Infrared technology is also at the nexus of one of Qualcomm's two new depth sensing rear camera configurations. Specifically, Qualcomm has selected the structured light depth sensing approach previously leveraged by Microsoft in the Xbox 360's Kinect peripheral and also found in Intel's RealSense camera line, versus the time-of-flight approach employed by Microsoft in the follow-on Kinect for the Xbox One and chosen by Google for its Project Tango AR platform. Jacobowitz touted structured light technology's high accuracy and comparatively compact size and light weight, as well as low module power consumption and cost (Video 1). However, like time-of-flight, structured light can be unreliable when used outdoors and in other environments with high ambient infrared light levels. In such situations, passive stereo, Qualcomm's other new depth-sensing camera configuration, offers a more robust approach. Structured light's other historical shortcoming, which it shares with passive stereo, is that it's more computationally intensive than time-of-flight, which can lead to high power consumption in the absence of hardware acceleration.
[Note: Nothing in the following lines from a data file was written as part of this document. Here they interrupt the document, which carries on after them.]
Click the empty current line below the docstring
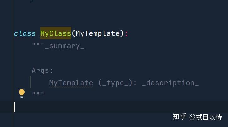The width and height of the screenshot is (228, 127). (94, 107)
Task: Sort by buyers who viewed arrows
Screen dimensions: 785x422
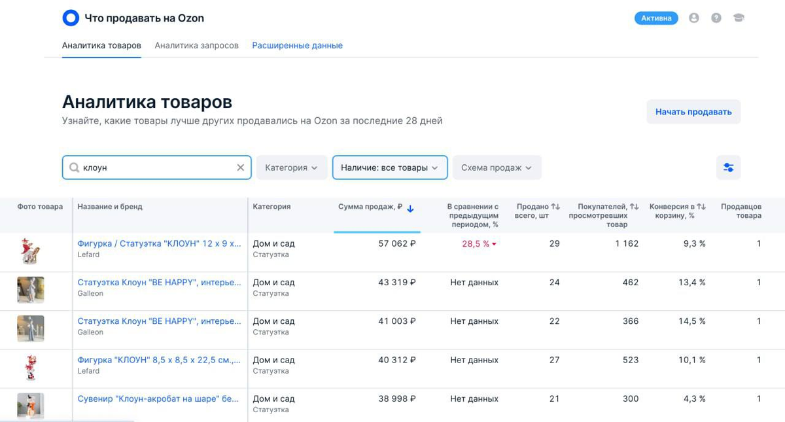Action: tap(634, 207)
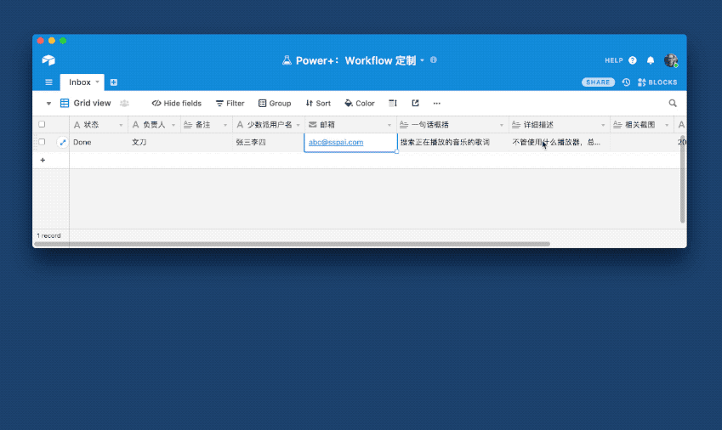The image size is (722, 430).
Task: Open the search magnifier in toolbar
Action: tap(673, 103)
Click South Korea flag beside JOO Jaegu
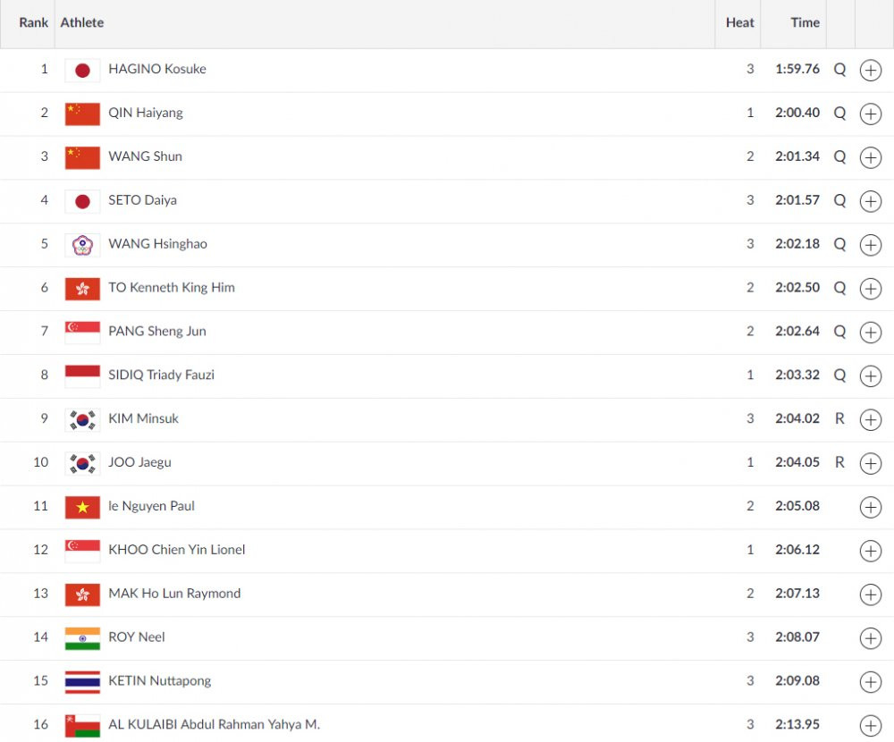Image resolution: width=894 pixels, height=742 pixels. 82,464
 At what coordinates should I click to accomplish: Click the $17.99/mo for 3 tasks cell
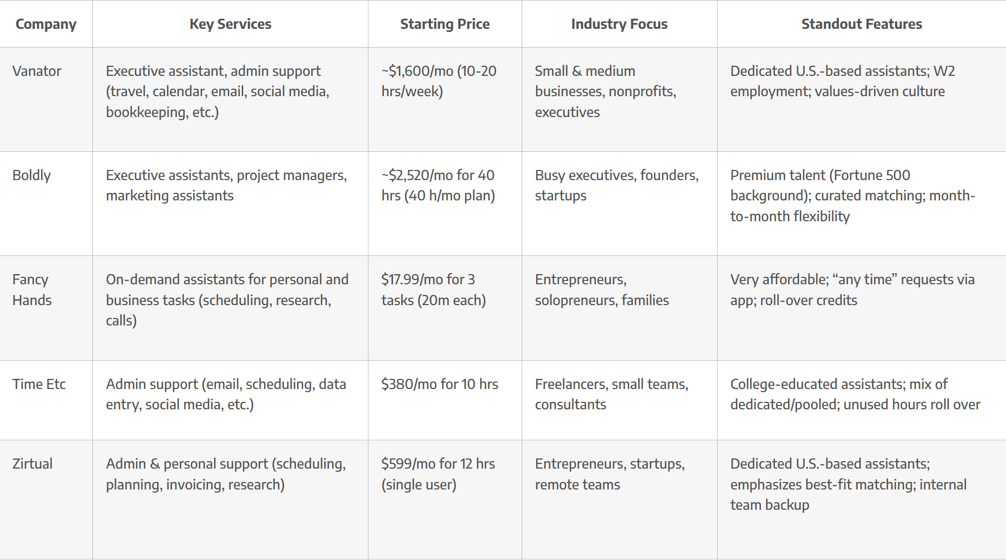(x=434, y=290)
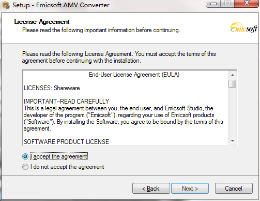Click the setup box icon in title bar
This screenshot has height=201, width=260.
tap(6, 5)
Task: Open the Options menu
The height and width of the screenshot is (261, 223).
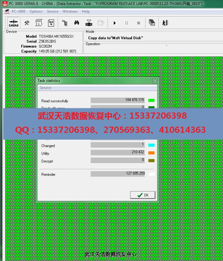Action: [x=36, y=11]
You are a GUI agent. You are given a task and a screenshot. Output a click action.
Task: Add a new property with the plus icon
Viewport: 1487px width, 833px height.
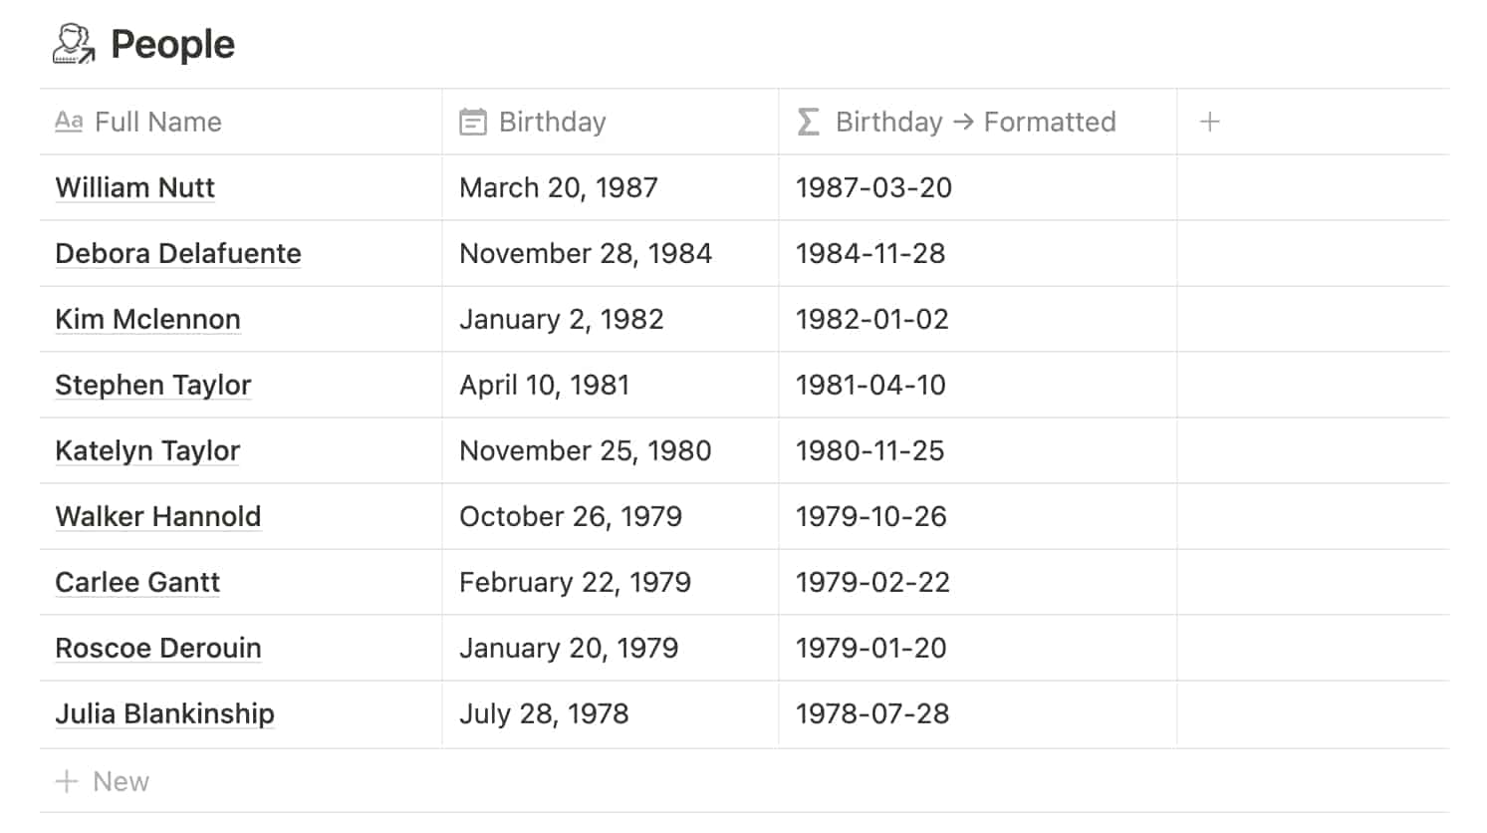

Video 1. Qualcomm touts its structured light depth sensing module's ability to capture up to 10,000 points of depth data, with the spacing between points as low as 0.1 mm.
That's where Qualcomm's next-generation Spectra ISP core fits in. The Spectra 180 found in the Snapdragon 835 was architecturally akin to the Spectra 160 used in previous application processors, and primarily relied on lithography shrink- and layout optimization-based performance boosts for its modest uptick in maximum-resolution sensor support and other enhancements. Conversely, according to Jacobowitz, the next-generation Spectra (likely to be referred to as the 2xx series, although final naming is still being determined) is a "ground-up redesign". Its intention (aside from the usual increases in per-sensor resolution, frame rate and the like) is to offload depth analysis, noise reduction, motion-compensated temporal filtering and other electronic image stabilization functions, SLAM (simultaneous localization and mapping) algorithms, and other pre-processing tasks currently handled by the CPU, GPU and Hexagon DSP cores in a Snapdragon SoC, translating into a more performance- and power consumption-optimized heterogeneous processing end result. Support for deep learning acceleration is another key enhancement in this next-generation Spectra ISP architecture, according to Jacobowitz, with more details to follow in the "near future".
To that latter point, with the Spectra 180-based Snapdragon 835, Qualcomm executed a multi-stage rollout: an initial introduction in November 2016, followed by a fuller SoC rollout at the January 2017 Consumer Electronics Show, concluding with initial customers' Snapdragon 835-based system announcements at (and shortly after) the March 2017 Mobile World Congress conference. Jacobowitz indicated, without giving specific dates, that the first next-generation Spectra-based SoC would follow a similar rollout path, beginning "later this year." Along with providing details on the SoC itself, Qualcomm plans to also release additional information on the next-generation Spectra ISP at that time. And the SoC's name? While "Snapdragon 845" has surfaced in recent public documents related to Qualcomm's various legal activities, Jacobowitz indicated that this naming is also not yet finalized.